Ketamine Clinical Trials: The Evidence Behind the Treatment

Ketamine's journey from surgical anesthetic to psychiatric breakthrough is built on a foundation of rigorous clinical research spanning more than two decades. This page provides a comprehensive overview of the landmark clinical trials, pivotal studies, and ongoing research that form the evidence base for ketamine therapy.

Whether you are a patient evaluating treatment options, a clinician assessing the evidence, or simply curious about the science, this guide covers every major study that has shaped how ketamine is used to treat depression, PTSD, chronic pain, and other conditions.

The Discovery: How a Surgical Drug Became an Antidepressant

The Berman Study (2000) -- The First Hint

The story begins in 2000, when Dr. Robert Berman and colleagues at Yale University published the first study demonstrating ketamine's antidepressant potential. In this small proof-of-concept trial, seven patients with major depression received a single sub-anesthetic dose of IV ketamine (0.5 mg/kg over 40 minutes).^[1]

The results were striking: four of the seven patients showed a significant reduction in depressive symptoms within 72 hours -- a timeline unheard of in psychiatry, where standard antidepressants typically take 4-6 weeks to show effects. Though the sample size was too small for definitive conclusions, the study opened a door that would transform the field.
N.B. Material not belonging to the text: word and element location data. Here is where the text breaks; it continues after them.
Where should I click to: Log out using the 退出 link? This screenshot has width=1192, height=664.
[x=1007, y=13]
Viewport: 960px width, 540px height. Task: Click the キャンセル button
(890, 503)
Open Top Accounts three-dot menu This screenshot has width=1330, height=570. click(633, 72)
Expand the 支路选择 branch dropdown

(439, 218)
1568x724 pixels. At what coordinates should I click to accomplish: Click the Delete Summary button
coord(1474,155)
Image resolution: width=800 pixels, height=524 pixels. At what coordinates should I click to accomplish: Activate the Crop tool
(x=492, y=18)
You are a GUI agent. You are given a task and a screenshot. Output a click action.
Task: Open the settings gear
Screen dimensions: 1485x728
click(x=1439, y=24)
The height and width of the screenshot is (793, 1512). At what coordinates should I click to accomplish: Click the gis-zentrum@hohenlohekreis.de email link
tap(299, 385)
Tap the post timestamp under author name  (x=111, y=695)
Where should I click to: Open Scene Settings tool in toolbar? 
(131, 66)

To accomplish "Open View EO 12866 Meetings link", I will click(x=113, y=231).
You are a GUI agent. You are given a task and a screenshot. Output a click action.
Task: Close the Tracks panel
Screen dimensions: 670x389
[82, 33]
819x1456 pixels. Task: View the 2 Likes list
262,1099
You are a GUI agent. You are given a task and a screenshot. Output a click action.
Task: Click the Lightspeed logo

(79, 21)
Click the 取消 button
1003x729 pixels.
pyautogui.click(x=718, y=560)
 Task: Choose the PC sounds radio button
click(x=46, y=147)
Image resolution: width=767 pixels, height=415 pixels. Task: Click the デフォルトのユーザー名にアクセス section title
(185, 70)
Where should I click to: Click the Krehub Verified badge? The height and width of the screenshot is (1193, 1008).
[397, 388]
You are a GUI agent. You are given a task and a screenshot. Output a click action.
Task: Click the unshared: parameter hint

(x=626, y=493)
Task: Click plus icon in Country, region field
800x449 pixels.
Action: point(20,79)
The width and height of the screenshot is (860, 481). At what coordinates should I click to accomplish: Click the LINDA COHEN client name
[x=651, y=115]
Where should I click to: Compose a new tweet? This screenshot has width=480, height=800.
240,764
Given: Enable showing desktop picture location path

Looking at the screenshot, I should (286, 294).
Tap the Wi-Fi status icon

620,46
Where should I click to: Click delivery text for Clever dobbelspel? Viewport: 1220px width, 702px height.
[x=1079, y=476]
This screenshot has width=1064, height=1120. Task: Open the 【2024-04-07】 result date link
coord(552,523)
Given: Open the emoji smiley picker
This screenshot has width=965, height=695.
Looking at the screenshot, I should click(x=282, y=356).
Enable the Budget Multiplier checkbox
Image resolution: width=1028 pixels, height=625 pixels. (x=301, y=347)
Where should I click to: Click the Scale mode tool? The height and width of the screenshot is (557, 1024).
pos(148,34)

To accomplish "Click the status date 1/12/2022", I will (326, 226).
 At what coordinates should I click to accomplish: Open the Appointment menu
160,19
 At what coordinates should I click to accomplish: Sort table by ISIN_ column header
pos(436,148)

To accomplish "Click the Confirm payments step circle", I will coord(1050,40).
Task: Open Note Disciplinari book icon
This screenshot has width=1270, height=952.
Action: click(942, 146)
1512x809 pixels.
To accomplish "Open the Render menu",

The Zarate Study (2006) -- The Landmark Trial

The study that electrified the psychiatric community was published in 2006 by Dr. Carlos Zarate Jr. and his team at the National Institute of Mental Health (NIMH). This was the first double-blind, randomized, placebo-controlled crossover trial of ketamine for treatment-resistant depression (TRD).^[2]

Study design:

• 18 patients with treatment-resistant depression
• Each patient received both a single IV ketamine infusion (0.5 mg/kg over 40 minutes) and a saline placebo, separated by a washout period
• Crossover design: every patient served as their own control
• Primary outcome: Hamilton Depression Rating Scale (HDRS) at 24 hours

Key findings:

• 71% of patients met response criteria (50%+ reduction in HDRS) within 24 hours of ketamine infusion
• 29% achieved full remission within 24 hours
• 0% of patients responded to placebo within 24 hours
• The onset of action was within 2 hours -- unprecedented for any antidepressant
• Effects lasted approximately 1-2 weeks in most responders

Why it mattered: This study demonstrated three revolutionary findings: (1) depression could be treated rapidly, not over weeks; (2) a medication acting on the glutamate system (not serotonin) could treat depression; and (3) patients who had failed multiple conventional treatments could still respond. It launched the field of rapid-acting antidepressants.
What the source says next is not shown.